DATA FOR REVIEW:

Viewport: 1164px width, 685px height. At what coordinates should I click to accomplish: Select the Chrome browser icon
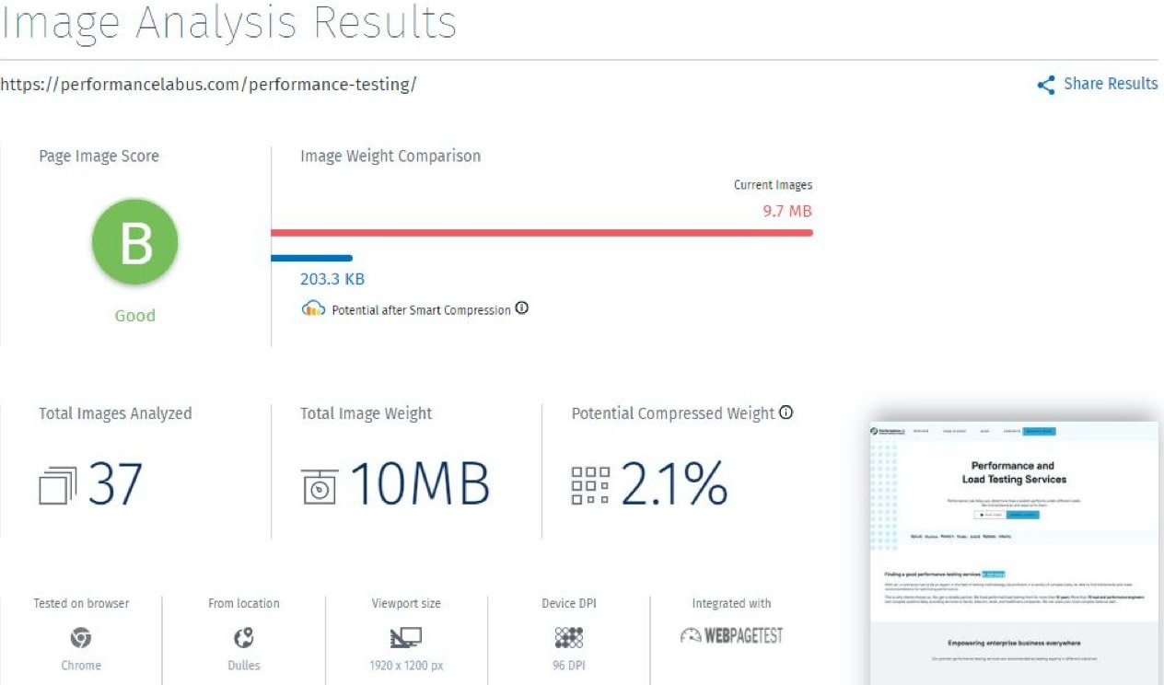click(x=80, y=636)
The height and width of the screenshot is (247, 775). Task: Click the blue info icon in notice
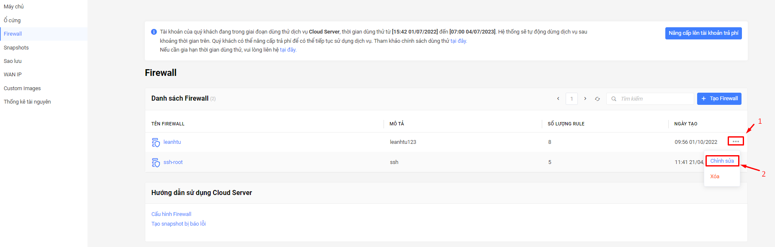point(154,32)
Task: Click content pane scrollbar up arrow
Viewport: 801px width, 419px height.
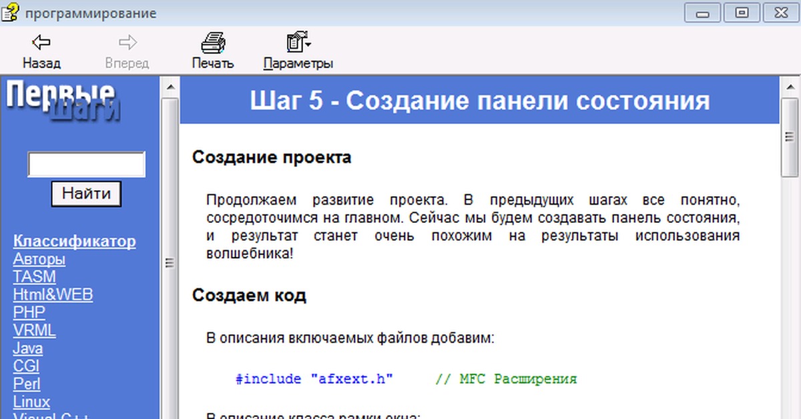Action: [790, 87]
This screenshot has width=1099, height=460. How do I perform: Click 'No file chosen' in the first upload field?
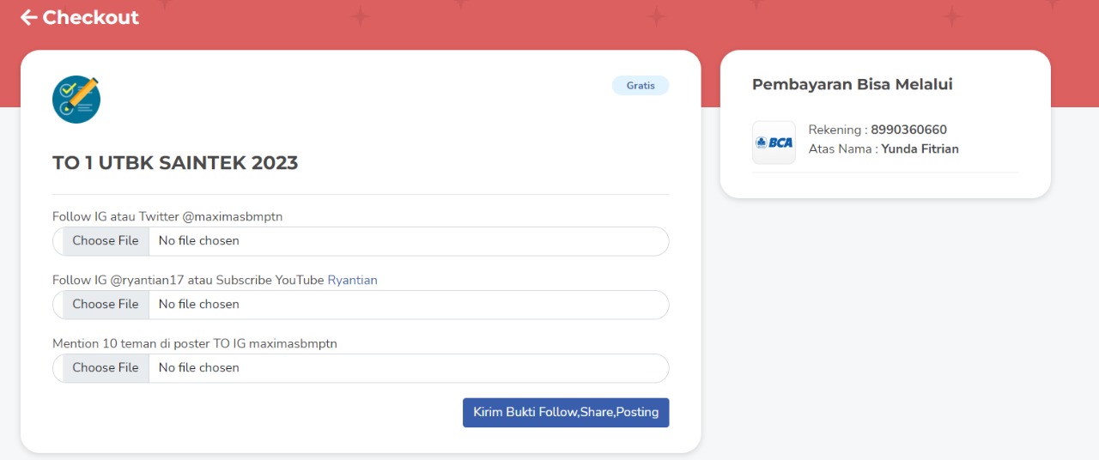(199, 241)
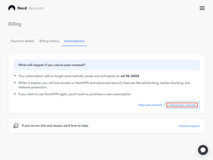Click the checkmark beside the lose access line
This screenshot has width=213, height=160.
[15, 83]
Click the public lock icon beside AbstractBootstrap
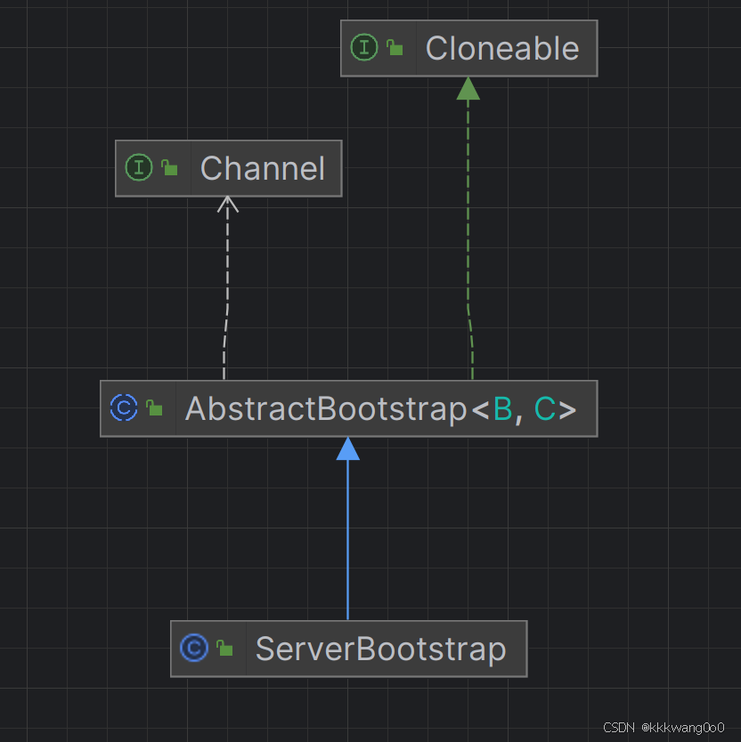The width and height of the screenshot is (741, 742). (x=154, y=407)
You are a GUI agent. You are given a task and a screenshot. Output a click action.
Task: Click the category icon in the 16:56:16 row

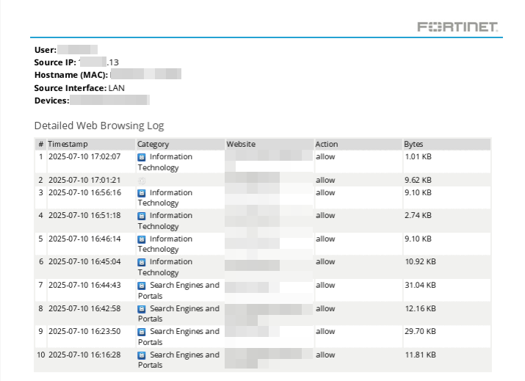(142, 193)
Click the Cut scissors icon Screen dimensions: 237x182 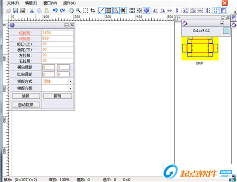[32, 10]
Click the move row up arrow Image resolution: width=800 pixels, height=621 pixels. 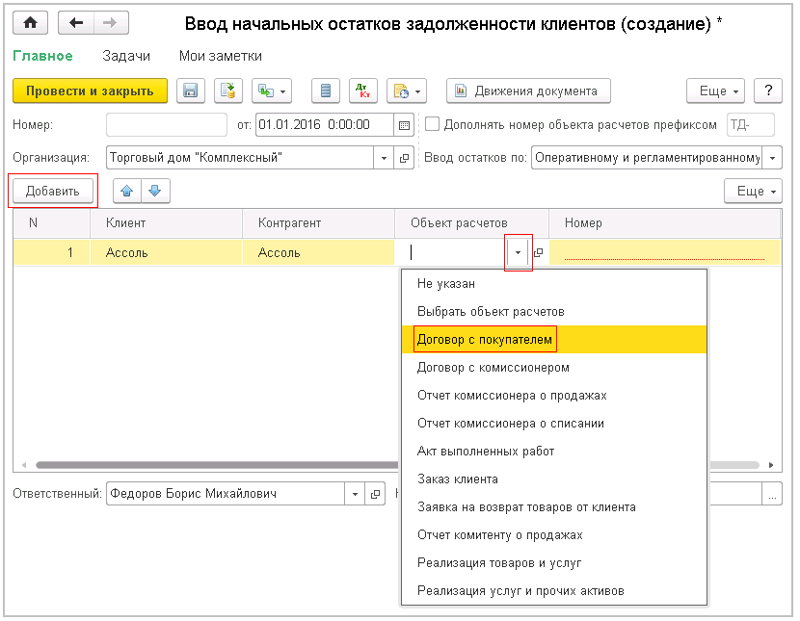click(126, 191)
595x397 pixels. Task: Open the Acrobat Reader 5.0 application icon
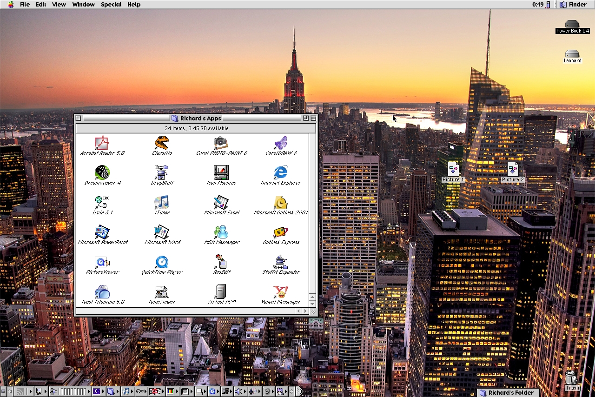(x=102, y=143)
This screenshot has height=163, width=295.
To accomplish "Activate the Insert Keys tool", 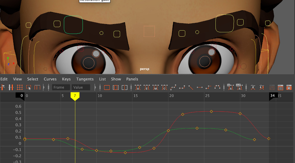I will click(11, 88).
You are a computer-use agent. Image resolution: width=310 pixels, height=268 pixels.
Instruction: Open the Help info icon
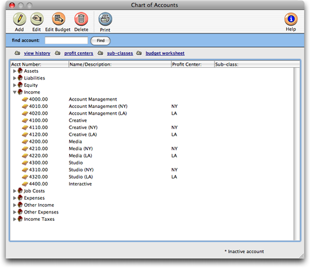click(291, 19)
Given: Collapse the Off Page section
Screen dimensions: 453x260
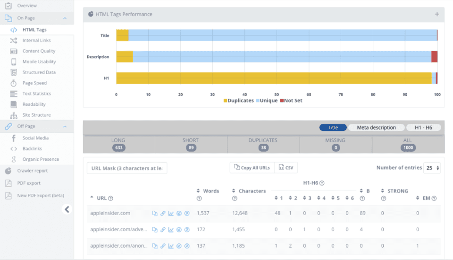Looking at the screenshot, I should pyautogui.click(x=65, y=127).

WHAT IS REQUIRED: Wherever the string "agent" turns up in the material, copy the whole line.

SOLUTION FOR THIS TASK:
You are a GUI agent. You are given a task and a screenshot. Output a click action.
You are a computer-use agent. Image resolution: width=310 pixels, height=268 pixels.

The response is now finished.